At some point, the problem stops being “how many rows” and becomes “how many columns”. Thousands, then tens of thousands, sometimes more.
What I observed in practice:
- Standard SQL databases usually cap out around ~1,000–1,600 columns. - Columnar formats like Parquet can handle width, but typically require Spark or Python pipelines. - OLAP engines are fast, but tend to assume relatively narrow schemas. - Feature stores often work around this by exploding data into joins or multiple tables.
At extreme width, metadata handling, query planning, and even SQL parsing become bottlenecks.
I experimented with a different approach: - no joins - no transactions - columns distributed instead of rows - SELECT as the primary operation
With this design, it’s possible to run native SQL selects on tables with hundreds of thousands to millions of columns, with predictable (sub-second) latency when accessing a subset of columns.

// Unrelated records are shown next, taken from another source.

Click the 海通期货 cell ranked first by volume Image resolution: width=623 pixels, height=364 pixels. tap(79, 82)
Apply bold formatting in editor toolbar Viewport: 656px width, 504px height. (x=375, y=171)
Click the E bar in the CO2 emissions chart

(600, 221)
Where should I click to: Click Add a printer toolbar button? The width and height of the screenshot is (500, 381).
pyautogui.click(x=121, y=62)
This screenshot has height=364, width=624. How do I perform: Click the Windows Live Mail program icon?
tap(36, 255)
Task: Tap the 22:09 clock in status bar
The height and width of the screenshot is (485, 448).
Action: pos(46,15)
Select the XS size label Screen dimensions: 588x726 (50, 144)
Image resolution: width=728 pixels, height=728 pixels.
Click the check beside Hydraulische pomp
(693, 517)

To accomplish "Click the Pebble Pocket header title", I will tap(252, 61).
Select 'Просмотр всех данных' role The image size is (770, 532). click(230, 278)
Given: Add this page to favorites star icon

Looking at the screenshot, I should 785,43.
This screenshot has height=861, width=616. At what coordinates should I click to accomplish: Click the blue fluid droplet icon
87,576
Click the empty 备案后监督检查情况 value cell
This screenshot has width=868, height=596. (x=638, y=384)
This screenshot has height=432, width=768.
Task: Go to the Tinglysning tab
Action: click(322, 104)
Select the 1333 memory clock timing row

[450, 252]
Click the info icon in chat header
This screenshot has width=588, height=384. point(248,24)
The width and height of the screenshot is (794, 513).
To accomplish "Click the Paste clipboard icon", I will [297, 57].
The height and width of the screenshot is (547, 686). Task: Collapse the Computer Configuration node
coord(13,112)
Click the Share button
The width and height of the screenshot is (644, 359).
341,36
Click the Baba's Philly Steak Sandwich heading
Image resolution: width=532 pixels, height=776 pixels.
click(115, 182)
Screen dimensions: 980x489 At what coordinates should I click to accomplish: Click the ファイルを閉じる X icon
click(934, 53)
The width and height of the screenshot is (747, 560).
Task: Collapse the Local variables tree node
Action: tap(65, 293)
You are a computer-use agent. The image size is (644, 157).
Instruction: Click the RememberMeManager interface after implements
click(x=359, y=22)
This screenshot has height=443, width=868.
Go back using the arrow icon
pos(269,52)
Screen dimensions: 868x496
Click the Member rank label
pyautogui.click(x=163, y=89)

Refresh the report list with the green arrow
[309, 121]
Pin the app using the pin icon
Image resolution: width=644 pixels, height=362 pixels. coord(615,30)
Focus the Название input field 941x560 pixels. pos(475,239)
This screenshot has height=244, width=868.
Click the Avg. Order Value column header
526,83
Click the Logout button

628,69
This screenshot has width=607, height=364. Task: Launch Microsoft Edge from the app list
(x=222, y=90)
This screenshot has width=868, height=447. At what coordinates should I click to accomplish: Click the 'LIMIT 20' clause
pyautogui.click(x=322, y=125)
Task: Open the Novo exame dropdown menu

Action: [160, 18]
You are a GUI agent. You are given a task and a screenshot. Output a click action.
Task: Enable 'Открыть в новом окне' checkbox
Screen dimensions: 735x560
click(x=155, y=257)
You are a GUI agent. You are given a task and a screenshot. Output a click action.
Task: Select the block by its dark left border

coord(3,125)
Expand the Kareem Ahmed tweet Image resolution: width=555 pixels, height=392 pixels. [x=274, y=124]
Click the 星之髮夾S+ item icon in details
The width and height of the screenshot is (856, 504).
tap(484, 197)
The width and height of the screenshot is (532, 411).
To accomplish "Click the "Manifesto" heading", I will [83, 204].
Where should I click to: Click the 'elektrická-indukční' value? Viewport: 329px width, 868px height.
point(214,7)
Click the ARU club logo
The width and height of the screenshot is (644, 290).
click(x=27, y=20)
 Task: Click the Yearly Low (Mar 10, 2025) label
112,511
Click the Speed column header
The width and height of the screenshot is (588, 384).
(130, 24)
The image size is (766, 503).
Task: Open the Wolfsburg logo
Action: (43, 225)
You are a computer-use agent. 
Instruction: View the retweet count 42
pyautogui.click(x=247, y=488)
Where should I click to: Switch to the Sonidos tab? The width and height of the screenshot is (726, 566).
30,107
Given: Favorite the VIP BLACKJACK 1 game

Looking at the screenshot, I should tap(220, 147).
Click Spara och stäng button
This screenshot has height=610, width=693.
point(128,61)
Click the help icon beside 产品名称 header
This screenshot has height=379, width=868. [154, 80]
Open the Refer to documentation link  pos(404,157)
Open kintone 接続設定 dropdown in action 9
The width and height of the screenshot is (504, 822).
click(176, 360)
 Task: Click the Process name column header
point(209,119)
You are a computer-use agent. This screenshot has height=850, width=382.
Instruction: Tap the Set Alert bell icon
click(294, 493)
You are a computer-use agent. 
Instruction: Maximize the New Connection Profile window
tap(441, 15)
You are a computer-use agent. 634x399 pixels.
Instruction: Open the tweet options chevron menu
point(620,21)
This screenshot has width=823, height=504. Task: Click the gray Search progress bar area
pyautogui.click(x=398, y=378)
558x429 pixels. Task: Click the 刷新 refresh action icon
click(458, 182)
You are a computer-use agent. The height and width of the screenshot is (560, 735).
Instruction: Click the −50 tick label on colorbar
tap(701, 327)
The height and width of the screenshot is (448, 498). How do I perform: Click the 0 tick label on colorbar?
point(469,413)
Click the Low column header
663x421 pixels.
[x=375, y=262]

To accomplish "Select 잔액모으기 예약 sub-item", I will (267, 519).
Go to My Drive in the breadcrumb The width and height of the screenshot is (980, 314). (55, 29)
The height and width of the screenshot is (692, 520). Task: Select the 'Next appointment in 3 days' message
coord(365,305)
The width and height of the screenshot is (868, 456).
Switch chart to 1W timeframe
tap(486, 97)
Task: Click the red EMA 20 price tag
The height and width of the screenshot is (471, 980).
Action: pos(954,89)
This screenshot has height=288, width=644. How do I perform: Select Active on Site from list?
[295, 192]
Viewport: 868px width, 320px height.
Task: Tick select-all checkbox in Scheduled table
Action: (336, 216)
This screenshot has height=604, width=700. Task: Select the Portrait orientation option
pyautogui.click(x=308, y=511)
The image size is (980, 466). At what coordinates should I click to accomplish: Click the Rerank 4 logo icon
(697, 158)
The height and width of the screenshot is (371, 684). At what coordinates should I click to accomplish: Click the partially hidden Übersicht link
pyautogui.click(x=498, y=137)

On a small cluster (2 servers, AMD EPYC, 128 GB RAM each), rough numbers look like: - creating a 1M-column table: ~6 minutes - inserting a single column with 1M values: ~2 seconds - selecting ~60 columns over ~5,000 rows: ~1 second
I’m curious how others here approach ultra-wide datasets. Have you seen architectures that work cleanly at this width without resorting to heavy ETL or complex joins?
I think the possible answer is to try to "compress" columns with custom datatypes, it could require to touch part of the innards of sql (like in postgreSQL you need to solve it with c) but is a viable option in many cases where you noted that what you could express in json, for example, is in fact a custom type that could be stored efficiently if there is a way to translate it to more primitive types, then solved that the indexes will work.
The second option is to hide part of the join complexity with views.
You mention parquet and spark, but I’m wondering if you tried any of the “Lakehouse” formats that are basically parquet + a metadata layer (ie iceberg). I’d probably at least give Trino or Presto a shot, although I suspect that you’ll have similar metadata issues with those engines.
What is the design?
Usually this would be stored in a sparse long form though. So I might be wrong.